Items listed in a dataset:
——

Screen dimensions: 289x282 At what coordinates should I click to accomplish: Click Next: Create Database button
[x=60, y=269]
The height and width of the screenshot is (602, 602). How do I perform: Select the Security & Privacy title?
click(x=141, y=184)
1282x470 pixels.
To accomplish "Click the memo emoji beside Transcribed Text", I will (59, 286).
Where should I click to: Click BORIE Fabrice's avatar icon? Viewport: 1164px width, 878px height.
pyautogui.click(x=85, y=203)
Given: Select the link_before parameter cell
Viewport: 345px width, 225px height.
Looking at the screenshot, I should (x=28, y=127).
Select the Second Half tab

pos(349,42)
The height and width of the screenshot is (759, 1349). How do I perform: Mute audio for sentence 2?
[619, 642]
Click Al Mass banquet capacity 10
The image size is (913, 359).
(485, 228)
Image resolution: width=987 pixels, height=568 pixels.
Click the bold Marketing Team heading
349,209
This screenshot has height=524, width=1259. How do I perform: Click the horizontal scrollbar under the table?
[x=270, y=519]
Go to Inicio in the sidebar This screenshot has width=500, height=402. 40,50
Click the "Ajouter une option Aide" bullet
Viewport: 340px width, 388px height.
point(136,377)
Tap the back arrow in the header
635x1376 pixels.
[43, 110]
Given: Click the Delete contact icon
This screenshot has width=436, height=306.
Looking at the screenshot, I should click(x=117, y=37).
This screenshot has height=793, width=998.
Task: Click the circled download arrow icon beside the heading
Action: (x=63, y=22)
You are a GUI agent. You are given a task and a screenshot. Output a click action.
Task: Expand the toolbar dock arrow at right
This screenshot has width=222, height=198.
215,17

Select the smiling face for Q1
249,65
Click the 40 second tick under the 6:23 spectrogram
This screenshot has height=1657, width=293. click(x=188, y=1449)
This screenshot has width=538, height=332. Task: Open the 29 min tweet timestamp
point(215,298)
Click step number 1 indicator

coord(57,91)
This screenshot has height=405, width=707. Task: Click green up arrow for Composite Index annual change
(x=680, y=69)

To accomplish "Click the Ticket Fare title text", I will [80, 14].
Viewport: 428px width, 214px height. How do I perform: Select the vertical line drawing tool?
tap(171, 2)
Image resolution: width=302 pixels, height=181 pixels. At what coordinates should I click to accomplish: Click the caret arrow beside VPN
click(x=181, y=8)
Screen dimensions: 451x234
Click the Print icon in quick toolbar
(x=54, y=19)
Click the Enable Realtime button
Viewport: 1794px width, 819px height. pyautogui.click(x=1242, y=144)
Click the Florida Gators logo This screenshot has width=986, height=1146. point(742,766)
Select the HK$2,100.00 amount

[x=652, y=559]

——

WORK TO COMPLETE: For this exercise, transcribe all the records exactly.

TASK OUTPUT:
Screen dimensions: 289x282 At what coordinates should I click to accomplish: Click Next: Create Database button
[x=60, y=269]
The height and width of the screenshot is (602, 602). How do I perform: Select the Security & Privacy title?
click(x=141, y=184)
1282x470 pixels.
To accomplish "Click the memo emoji beside Transcribed Text", I will (59, 286).
Where should I click to: Click BORIE Fabrice's avatar icon? Viewport: 1164px width, 878px height.
pyautogui.click(x=85, y=203)
Given: Select the link_before parameter cell
Viewport: 345px width, 225px height.
Looking at the screenshot, I should (x=28, y=127).
Select the Second Half tab

pos(349,42)
The height and width of the screenshot is (759, 1349). How do I perform: Mute audio for sentence 2?
[619, 642]
Click Al Mass banquet capacity 10
The image size is (913, 359).
(485, 228)
Image resolution: width=987 pixels, height=568 pixels.
Click the bold Marketing Team heading
349,209
This screenshot has height=524, width=1259. How do I perform: Click the horizontal scrollbar under the table?
[x=270, y=519]
Go to Inicio in the sidebar This screenshot has width=500, height=402. 40,50
Click the "Ajouter une option Aide" bullet
Viewport: 340px width, 388px height.
point(136,377)
Tap the back arrow in the header
635x1376 pixels.
[43, 110]
Given: Click the Delete contact icon
This screenshot has width=436, height=306.
Looking at the screenshot, I should click(x=117, y=37).
This screenshot has height=793, width=998.
Task: Click the circled download arrow icon beside the heading
Action: (x=63, y=22)
You are a GUI agent. You are given a task and a screenshot. Output a click action.
Task: Expand the toolbar dock arrow at right
This screenshot has width=222, height=198.
215,17

Select the smiling face for Q1
249,65
Click the 40 second tick under the 6:23 spectrogram
This screenshot has height=1657, width=293. click(x=188, y=1449)
This screenshot has width=538, height=332. Task: Open the 29 min tweet timestamp
point(215,298)
Click step number 1 indicator

coord(57,91)
This screenshot has height=405, width=707. Task: Click green up arrow for Composite Index annual change
(x=680, y=69)

To accomplish "Click the Ticket Fare title text", I will [80, 14].
Viewport: 428px width, 214px height. How do I perform: Select the vertical line drawing tool?
tap(171, 2)
Image resolution: width=302 pixels, height=181 pixels. At what coordinates should I click to accomplish: Click the caret arrow beside VPN
click(x=181, y=8)
Screen dimensions: 451x234
Click the Print icon in quick toolbar
(x=54, y=19)
Click the Enable Realtime button
Viewport: 1794px width, 819px height. pyautogui.click(x=1242, y=144)
Click the Florida Gators logo This screenshot has width=986, height=1146. point(742,766)
Select the HK$2,100.00 amount

[x=652, y=559]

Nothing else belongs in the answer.